_To do_: An exact transcription of the lines from the one holding "Task: Select the triangular insert type" to the end of the entries below, and nothing more, is the required answer. Please omit the pictures.

_Input material_:

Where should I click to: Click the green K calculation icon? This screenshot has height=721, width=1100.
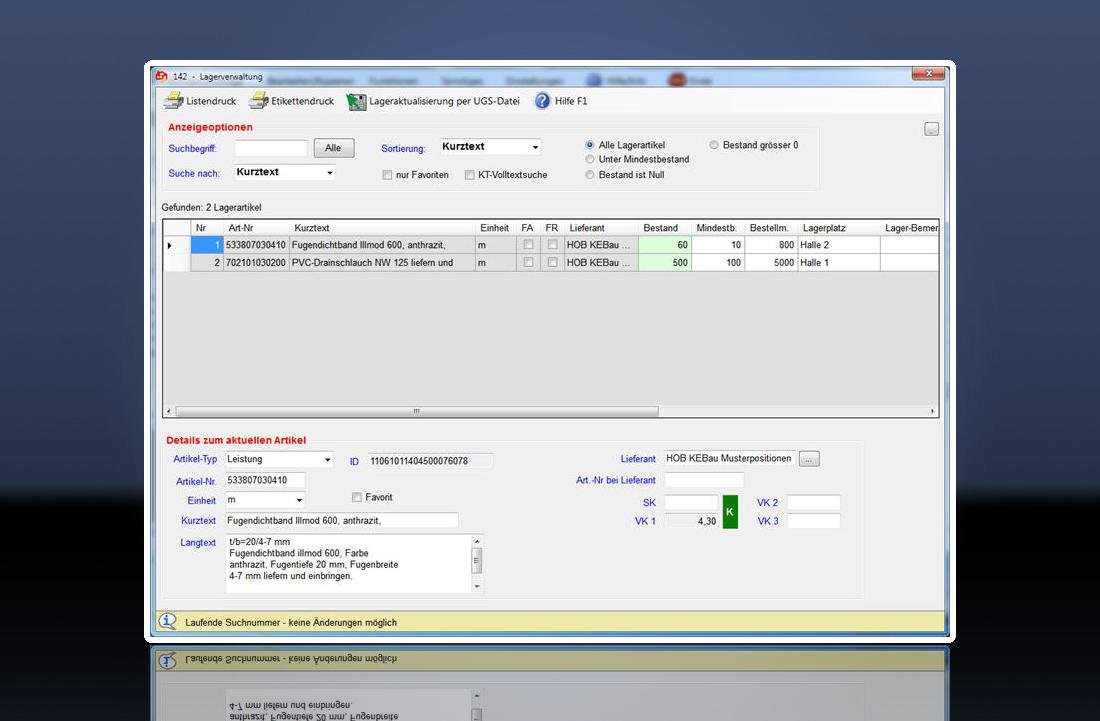(729, 512)
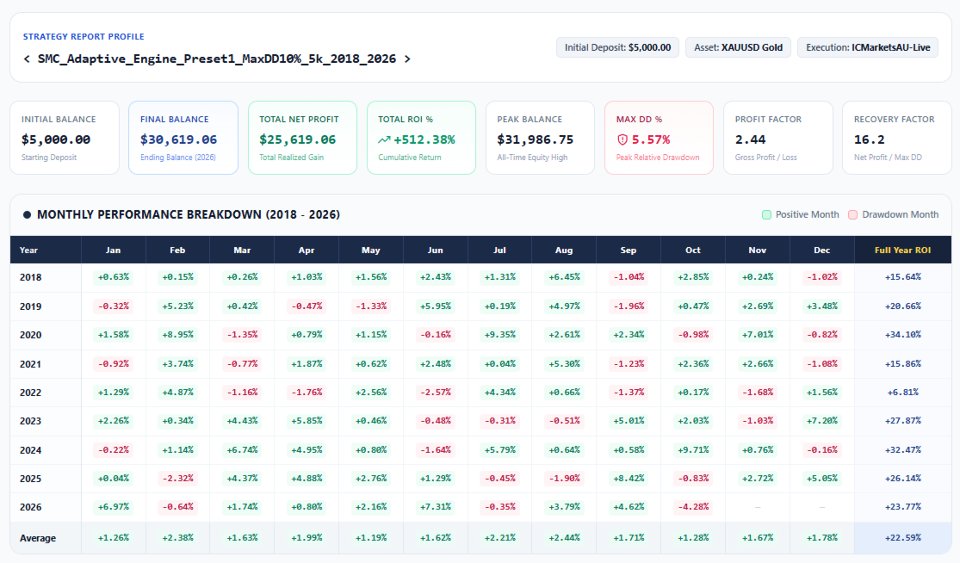Click the Oct 2026 -4.28% drawdown cell
This screenshot has width=960, height=563.
[693, 507]
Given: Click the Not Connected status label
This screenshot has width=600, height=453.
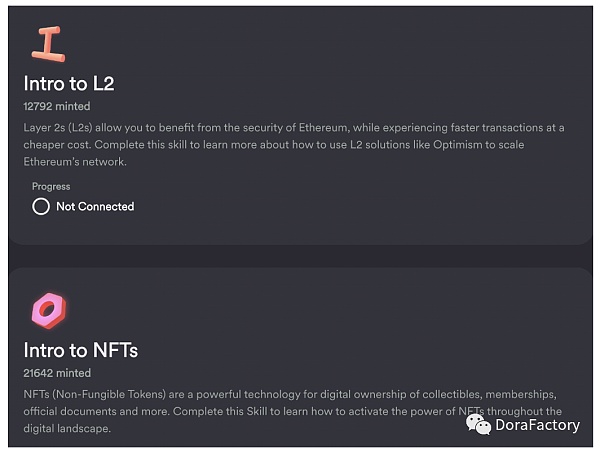Looking at the screenshot, I should 95,207.
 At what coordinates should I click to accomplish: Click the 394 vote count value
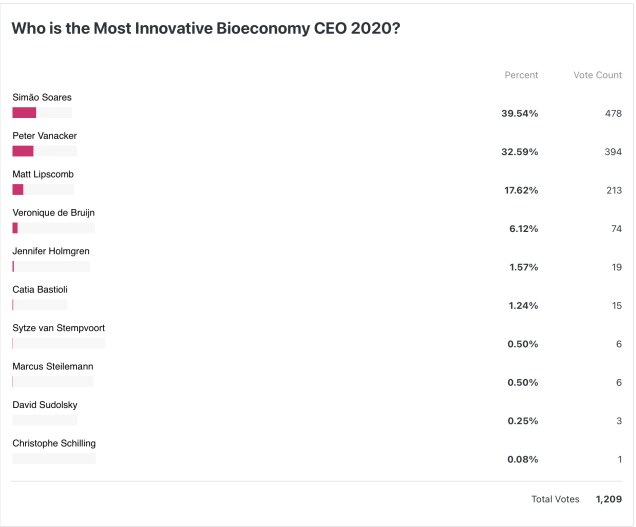[612, 152]
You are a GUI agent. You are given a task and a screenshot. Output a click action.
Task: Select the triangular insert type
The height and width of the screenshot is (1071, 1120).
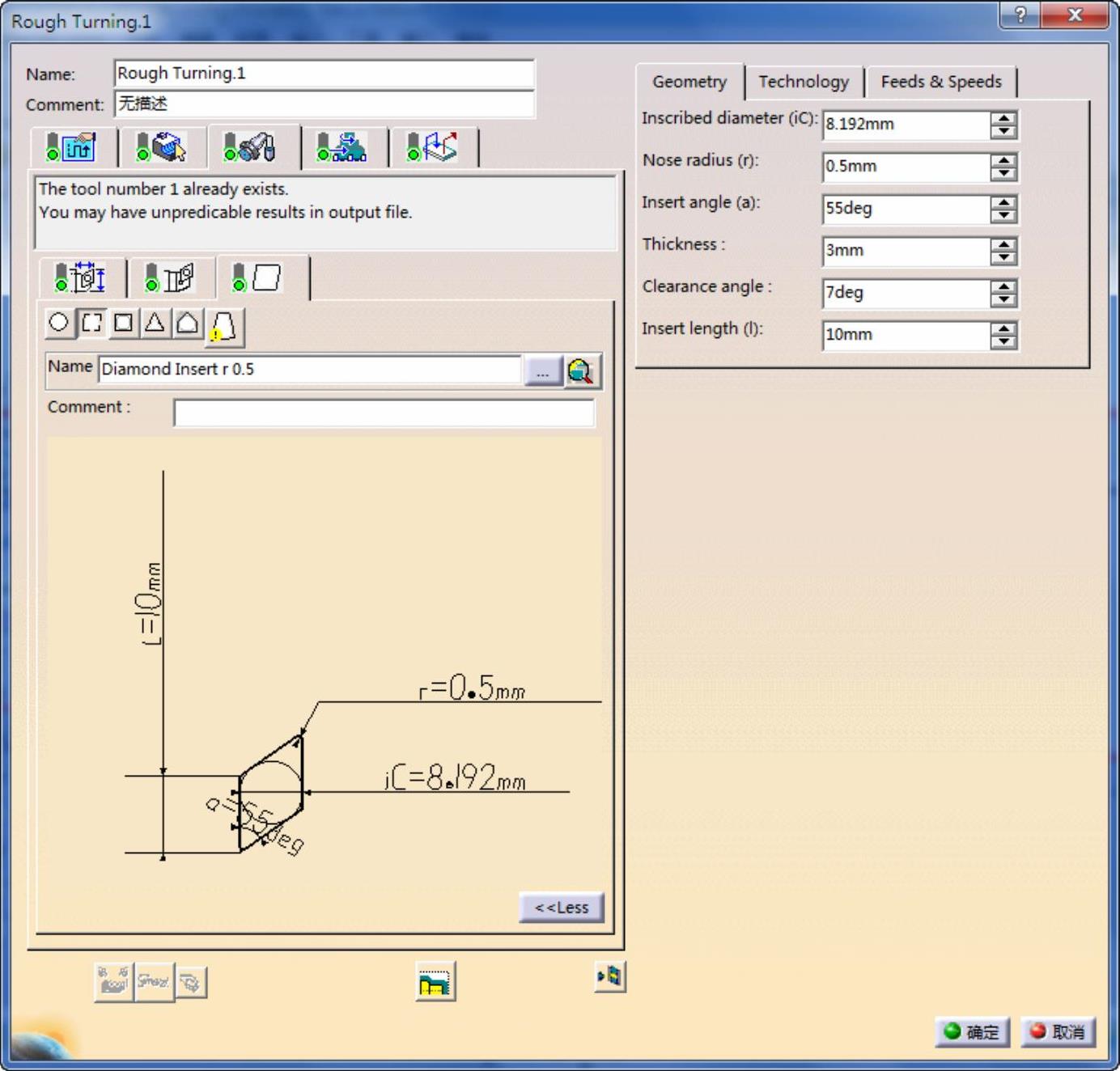pos(155,323)
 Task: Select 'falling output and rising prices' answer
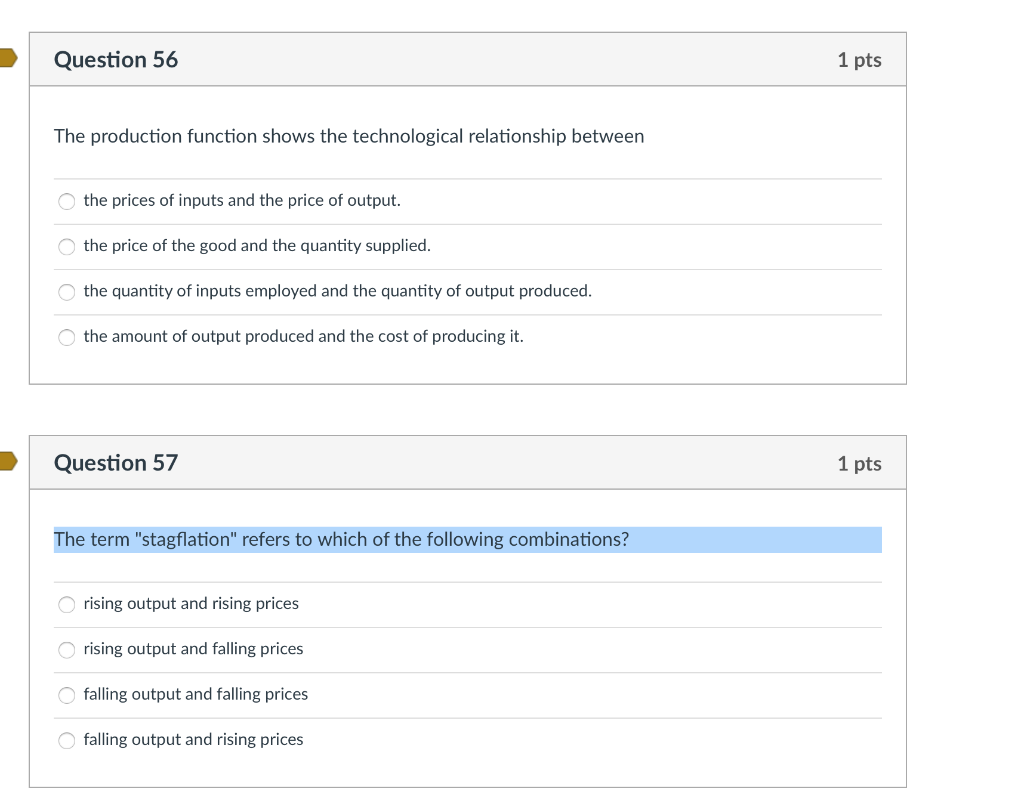66,740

_Reply_:
Task: Select the triangular insert type
The height and width of the screenshot is (1071, 1120).
pos(155,323)
 Task: Select 'falling output and rising prices' answer
66,740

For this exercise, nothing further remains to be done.